Sementara itu, pada konteks sosial budaya, medan yang sulit dan terbatasnya sarana transportasi dapat menghambat distribusi logistik pilkada, memunculkan ketegangan di masyarakat.
"Pada faktor pemicu konfliknya adalah terbatasnya sarana angkutan dan medan yang sulit dalam mendistribusikan logistik pilkada. Kendala ini dapat memicu ketidakpuasan masyarakat yang merasa hak suara mereka terancam," lanjutnya.
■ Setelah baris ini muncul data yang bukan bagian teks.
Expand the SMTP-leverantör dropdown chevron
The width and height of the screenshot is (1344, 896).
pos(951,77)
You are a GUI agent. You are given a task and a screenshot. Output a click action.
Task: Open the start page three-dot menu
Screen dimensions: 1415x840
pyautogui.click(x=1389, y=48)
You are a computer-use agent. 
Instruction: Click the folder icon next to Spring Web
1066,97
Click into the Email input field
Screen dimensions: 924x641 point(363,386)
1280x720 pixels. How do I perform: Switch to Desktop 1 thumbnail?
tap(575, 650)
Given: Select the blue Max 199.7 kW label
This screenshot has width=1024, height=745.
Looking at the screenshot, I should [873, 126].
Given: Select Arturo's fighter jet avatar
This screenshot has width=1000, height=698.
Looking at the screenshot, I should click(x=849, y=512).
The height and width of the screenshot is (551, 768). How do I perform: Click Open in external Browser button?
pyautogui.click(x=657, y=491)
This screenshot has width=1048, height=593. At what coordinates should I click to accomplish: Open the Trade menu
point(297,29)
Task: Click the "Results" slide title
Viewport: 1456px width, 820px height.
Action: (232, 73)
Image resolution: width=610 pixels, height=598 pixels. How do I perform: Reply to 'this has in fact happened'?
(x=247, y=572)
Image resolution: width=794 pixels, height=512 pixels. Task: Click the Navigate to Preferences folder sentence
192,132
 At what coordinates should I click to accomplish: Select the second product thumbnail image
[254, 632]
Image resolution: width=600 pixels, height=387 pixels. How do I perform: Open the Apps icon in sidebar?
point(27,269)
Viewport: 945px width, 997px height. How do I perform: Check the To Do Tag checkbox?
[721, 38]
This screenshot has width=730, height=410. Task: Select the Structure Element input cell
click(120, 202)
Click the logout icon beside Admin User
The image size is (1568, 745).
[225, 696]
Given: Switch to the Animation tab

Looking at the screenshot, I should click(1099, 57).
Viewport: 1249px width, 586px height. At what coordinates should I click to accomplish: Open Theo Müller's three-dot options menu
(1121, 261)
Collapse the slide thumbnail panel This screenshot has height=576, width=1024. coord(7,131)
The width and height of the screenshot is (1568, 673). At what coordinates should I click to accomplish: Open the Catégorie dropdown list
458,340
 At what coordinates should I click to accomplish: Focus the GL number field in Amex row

"Pada konteks kamdagri, ancaman dari kelompok tertentu yang berupaya mengganggu jalannya pilkada seperti aksi intimidasi atau sabotase sistem perwakilan dalam pemilu seperti sistem noken di Papua dapat menjadi sumber ketidakpuasan masa, terutama jika mereka tidak setuju dengan pilihan yang ditentukan oleh kepala sosial," paparnya.
Menurutnya, faktor pemicu konfliknya adalah aksi kelompok tertentu yang bertujuan mengganggu pelaksanaan pilkada, ketidaksetujuan masa terhadap pilihan paslon yang ditentukan oleh kepala suku memicu konflik horizontal di tingkat lokal.